Leci37 / TensorFlow-stocks-prediction-Machine-learning-RealTime

Predict operation stocks points (buy-sell) with past technical patterns, and powerful machine-learning libraries such as: Sklearn.RandomForest , Sklearn.GradientBoosting, XGBoost, Google TensorFlow and Google TensorFlow LSTM..Real time Twitter:
241 stars 75 forks source link

Respond to Multidimensional arrays feeding in tensorflow #24

Closed Leci37 closed 10 months ago

Leci37 commented 10 months ago

Respond to https://stackoverflow.com/questions/40964817/multidimensional-arrays-feeding-in-tensorflow/75948534#75948534

To feed a network with multidimensional arrays in tensorflow Here is a good example of how to read a .csv (2d array, for one GT reference one time row).
Balance and SMOTE the ground true GT data and have TF process and train it as a

Very good simple Example: https://github.com/Leci37/stocks-prediction-Machine-learning-RealTime-telegram/blob/master/Tutorial/RUN_buy_sell_Tutorial_3W_5min_RT.py

3d data training, from .csv information For TF to fit() multidimensional 3D arrays requires , for example a code: Full code here: https://github.com/Leci37/stocks-prediction-Machine-learning-RealTime-telegram/blob/master/Model_train_TF_multi_onBalance.py train_features is a 3d array

#DATOS desequilibrados https://www.tensorflow.org/tutorials/structured_data/imbalanced_data
def train_TF_Multi_dimension_onBalance(multi_data: Data_multidimension, model_h5_name, model_type : _KEYS_DICT.MODEL_TF_DENSE_TYPE_MULTI_DIMENSI):

    # 1.0  LOAD the data with TF format (split, 3D, SMOTE and balance)
    array_aux_np, train_labels, val_labels, test_labels, train_features, val_features, test_features, bool_train_labels = multi_data.get_all_data()
    # TRAIN
    neg, pos = np.bincount(array_aux_np) #(df[Y_TARGET])
    initial_bias = np.log([pos / neg])

    # 2.0  STOP EARLY load and created a CustomEarlyStopping to avoid overfit
    resampled_steps_per_epoch = np.ceil(2.0 * neg / BATCH_SIZE)
    early_stopping = Utils_model_predict.CustomEarlyStopping(patience=8)

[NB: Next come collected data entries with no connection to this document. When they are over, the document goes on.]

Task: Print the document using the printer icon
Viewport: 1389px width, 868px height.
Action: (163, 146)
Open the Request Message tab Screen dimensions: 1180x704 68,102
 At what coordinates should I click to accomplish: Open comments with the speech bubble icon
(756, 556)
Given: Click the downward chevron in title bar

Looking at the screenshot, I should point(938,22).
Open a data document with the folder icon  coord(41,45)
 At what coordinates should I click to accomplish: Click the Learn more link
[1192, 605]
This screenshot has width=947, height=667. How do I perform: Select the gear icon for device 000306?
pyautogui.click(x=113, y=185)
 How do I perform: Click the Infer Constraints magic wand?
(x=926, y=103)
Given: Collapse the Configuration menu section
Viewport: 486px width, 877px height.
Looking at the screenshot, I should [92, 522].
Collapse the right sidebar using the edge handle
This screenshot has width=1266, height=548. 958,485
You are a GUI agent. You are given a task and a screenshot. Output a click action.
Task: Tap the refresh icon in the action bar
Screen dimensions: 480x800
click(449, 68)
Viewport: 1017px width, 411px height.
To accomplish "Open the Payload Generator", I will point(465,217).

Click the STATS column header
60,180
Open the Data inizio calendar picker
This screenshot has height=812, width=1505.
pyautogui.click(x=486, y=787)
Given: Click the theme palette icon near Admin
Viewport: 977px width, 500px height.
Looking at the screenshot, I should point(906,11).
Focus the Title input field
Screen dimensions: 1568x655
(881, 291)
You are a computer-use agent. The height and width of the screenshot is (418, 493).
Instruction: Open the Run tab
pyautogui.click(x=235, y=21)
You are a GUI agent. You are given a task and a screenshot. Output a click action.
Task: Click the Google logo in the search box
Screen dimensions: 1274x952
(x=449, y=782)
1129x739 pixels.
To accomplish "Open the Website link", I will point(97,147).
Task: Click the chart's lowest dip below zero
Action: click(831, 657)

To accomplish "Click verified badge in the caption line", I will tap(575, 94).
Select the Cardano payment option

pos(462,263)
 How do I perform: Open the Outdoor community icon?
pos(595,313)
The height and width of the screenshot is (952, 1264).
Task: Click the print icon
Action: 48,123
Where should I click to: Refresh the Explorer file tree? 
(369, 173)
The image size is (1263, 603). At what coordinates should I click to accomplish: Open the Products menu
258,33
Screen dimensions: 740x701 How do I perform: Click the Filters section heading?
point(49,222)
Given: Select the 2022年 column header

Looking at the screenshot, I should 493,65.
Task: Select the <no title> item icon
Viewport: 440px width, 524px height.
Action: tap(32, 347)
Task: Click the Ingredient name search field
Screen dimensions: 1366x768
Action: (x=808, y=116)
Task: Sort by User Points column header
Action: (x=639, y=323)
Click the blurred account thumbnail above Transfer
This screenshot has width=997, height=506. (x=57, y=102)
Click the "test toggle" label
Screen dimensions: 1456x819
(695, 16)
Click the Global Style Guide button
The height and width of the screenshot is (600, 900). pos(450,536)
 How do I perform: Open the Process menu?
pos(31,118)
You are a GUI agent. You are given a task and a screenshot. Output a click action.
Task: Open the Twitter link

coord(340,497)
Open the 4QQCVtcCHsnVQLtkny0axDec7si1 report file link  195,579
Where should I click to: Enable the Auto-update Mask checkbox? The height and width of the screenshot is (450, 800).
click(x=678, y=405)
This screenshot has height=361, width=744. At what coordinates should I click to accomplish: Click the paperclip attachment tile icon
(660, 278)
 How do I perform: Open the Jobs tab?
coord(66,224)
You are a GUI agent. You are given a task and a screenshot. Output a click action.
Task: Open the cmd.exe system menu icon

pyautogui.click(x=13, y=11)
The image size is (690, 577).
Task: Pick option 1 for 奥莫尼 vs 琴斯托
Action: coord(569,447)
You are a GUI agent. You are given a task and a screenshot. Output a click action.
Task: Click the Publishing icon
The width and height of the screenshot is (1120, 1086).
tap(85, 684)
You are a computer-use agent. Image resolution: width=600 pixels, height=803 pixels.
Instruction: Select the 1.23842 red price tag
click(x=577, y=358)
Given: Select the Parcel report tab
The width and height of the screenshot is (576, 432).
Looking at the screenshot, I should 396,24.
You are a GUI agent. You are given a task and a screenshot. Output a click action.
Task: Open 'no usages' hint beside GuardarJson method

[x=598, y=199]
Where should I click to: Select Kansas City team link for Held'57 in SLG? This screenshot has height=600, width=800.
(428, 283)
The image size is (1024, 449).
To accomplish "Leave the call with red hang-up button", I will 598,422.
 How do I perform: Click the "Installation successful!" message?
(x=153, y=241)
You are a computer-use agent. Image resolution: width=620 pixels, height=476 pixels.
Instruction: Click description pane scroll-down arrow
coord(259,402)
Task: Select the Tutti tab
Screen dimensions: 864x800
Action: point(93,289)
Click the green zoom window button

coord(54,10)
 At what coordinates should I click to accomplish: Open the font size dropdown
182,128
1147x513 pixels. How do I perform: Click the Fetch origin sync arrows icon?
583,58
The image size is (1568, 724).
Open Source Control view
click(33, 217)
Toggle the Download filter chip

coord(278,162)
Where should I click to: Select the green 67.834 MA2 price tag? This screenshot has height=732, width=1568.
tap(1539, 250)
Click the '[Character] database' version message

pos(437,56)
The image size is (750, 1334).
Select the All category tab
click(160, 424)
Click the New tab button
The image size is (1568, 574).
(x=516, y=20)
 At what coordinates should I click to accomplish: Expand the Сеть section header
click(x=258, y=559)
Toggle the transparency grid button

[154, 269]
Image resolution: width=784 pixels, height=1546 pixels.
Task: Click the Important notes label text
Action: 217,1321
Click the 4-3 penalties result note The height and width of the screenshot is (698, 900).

    # 3.0 TRAIN get the model from list of models objects and train
    model = multi_data.get_dicts_models_multi_dimension(model_type)
    model_history = model.fit(
          x=train_features, y=train_labels ,
          epochs=EPOCHS,
          steps_per_epoch=resampled_steps_per_epoch,
          callbacks=[early_stopping],  # callbacks=[early_stopping, early_stopping_board],
          validation_data=(val_features, val_labels),  verbose=0)

    # 3.1 Save the model to reuse into .h5 file
    model.save(MODEL_FOLDER_TF_MULTI + model_h5_name)
    print(" Save model Type MULTI TF: " + model_type.value +"  Path:  ", MODEL_FOLDER_TF_MULTI + model_h5_name)

    # 4.0 Eval de model with test_features this data had splited , and the .h5 model never see it
    predit_test  = model.predict(test_features).reshape(-1,)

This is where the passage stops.